> Document text
---*---

# MNPS Practical Evaluation Notebook (Data‑Science Style)

**Purpose:** Evaluate model outputs with simple accuracy gates and cost‑of‑error analysis instead of statistical inference.

- **Keep Section 4 as-is** (your batch inference that writes predictions to CSV).
- **Revised Sections 1–3**: configuration and helpers for the practical evaluation.
- **New Sections 5–7**: error thresholds and cost‑of‑error analysis for Major/Minor role groupings.

---



## 1) Overview & Acceptance Gates (Engineering Style)

We use clear, operational acceptance gates based on what an experienced HR job classification specialist would consider acceptable:

- **Major Role Grouping** acceptable error rate: **≤ 2%** (e.g., Analyst vs. Manager misgroup).
- **Minor Role Grouping** acceptable error rate: **≤ 5%** (e.g., I vs II vs III vs Lead).

We also quantify **severity** via a **cost‑of‑error** analysis:
- For **Major** roles, the cost of an error is the **absolute difference** between the annual values mapped to the *true* vs the *predicted* group.
- For **Minor** roles, the cost of an error is the **absolute difference** between the values mapped to the *true* vs the *predicted* level.

> Rationale: Misclassifying across groups/levels can create pay, equity, and staffing impacts. Using the pay deltas captures the seriousness of the error.



## 2) Config & File Paths

Set your file paths and constants here. **Do not** change class labels unless your data uses a different spelling; these are the canonical labels used in this evaluation.

---*---

> Instruction 1
Using the evaluation notebook, explain in one to three sentences why it measures the severity of a misclassification by the absolute difference between the values mapped to the true and predicted group or level.
> Instruction 2
Carry on with the evaluation notebook from the point where it stops.

> Source excerpt
---*---

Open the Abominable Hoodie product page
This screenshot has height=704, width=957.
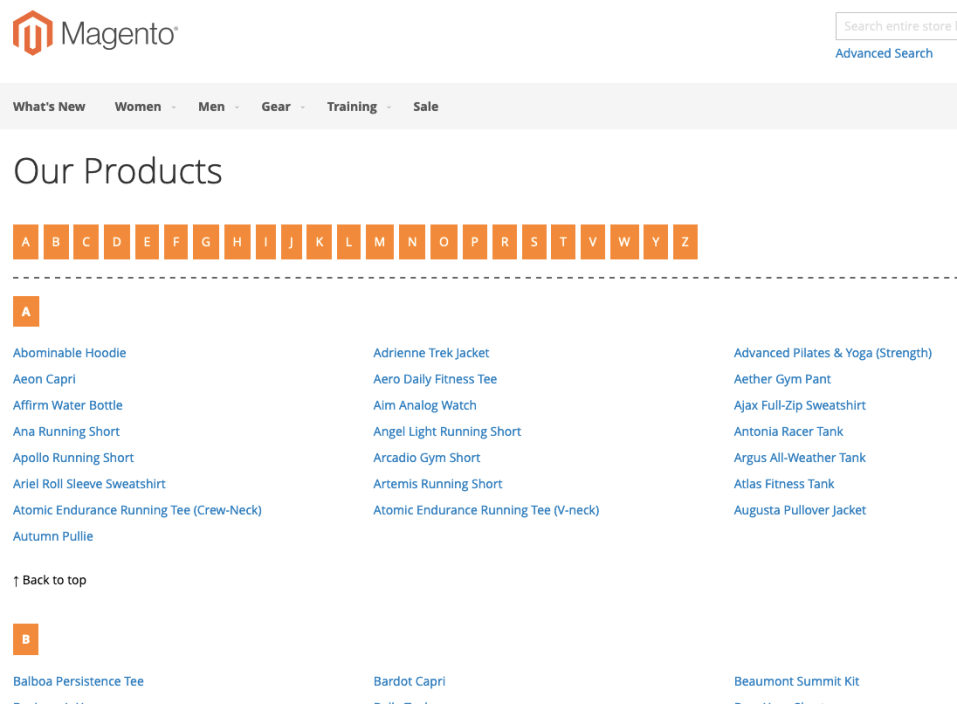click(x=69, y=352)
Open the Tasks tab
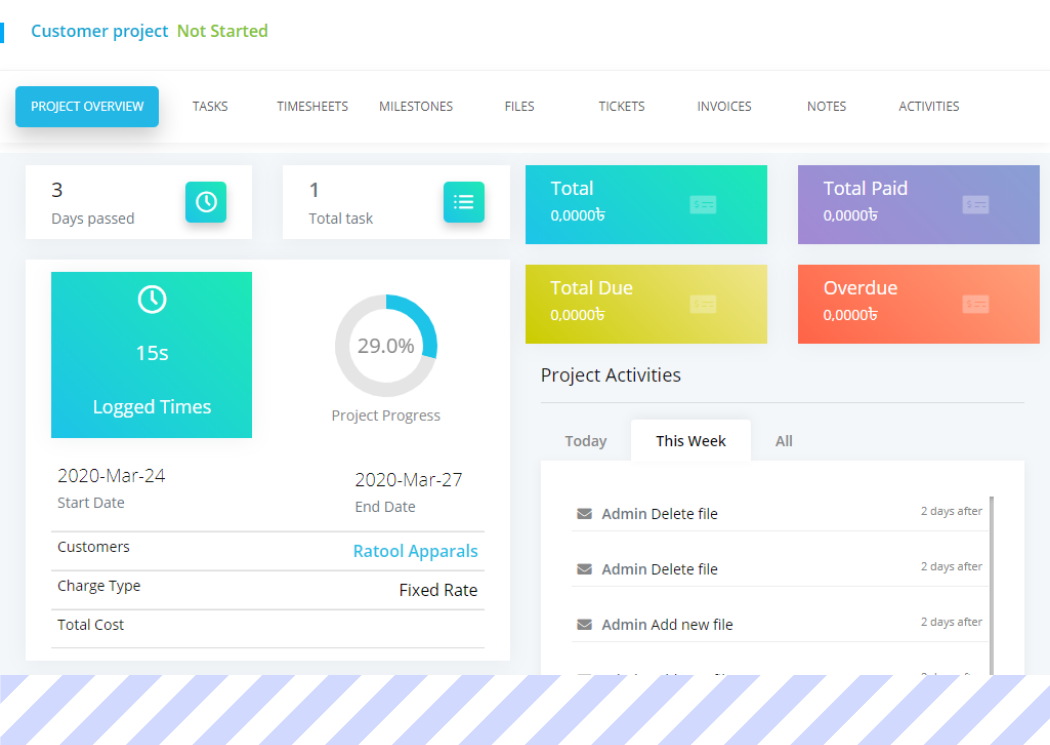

---*---

> Task result 1
Putting a role in the wrong group or level can affect pay, equity, and staffing. Using the pay gap between the true and predicted group or level captures how serious each error is.

> Task result 2
In [None]:

# ==== Required file paths (EDIT as needed) ====
PREDICTIONS_CSV = "data/batch_predictions.csv"  # produced by Section 4 (unchanged)

# ==== Class label vocabularies ====
MAJOR_CLASSES = ["Technician", "Specialist", "Analyst", "Manager", "Coordinator", "Director", "Other"]
MINOR_CLASSES = ["I", "II", "III", "Lead"]

# ==== Acceptance gates ====
ACCEPTABLE_MAJOR_ERROR_RATE = 0.02  # ≤ 2% errors
ACCEPTABLE_MINOR_ERROR_RATE = 0.05  # ≤ 5% errors

# ==== Cost maps (annual $) ====
COST_MAP_MAJOR = {
    "Technician": 54225.00,
    "Specialist": 68765.00,
    "Analyst":   78208.00,
    "Manager":  103904.00,
    "Coordinator": 123133.00,
    "Director": 146246.00,
    "Other":    0.00,   # If "Other" appears, you can adjust as needed.
}

COST_MAP_MINOR = {
    "I":    4405.00,
    "II":   3366.94,
    "III":  6800.00,
    "Lead": 6800.00,
}

# ==== Column names expected in predictions CSV ====
# Adjust here if your Section 4 output uses different names.
COL_RECORD_ID   = "record_id"
COL_TRUE_MAJOR  = "true_major_role"
COL_PRED_MAJOR  = "pred_major_role"
COL_TRUE_MINOR  = "true_minor_role"
COL_PRED_MINOR  = "pred_minor_role"

# ==== Output directory ====
OUTPUT_DIR = "artifacts_eval_practical"



## 3) Helpers

Utility functions for loading data, validating columns, computing confusion matrices, error rates, and cost‑of‑error metrics.


In [None]:

import os
import math
import json
import pandas as pd
from pathlib import Path

Path(OUTPUT_DIR).mkdir(parents=True, exist_ok=True)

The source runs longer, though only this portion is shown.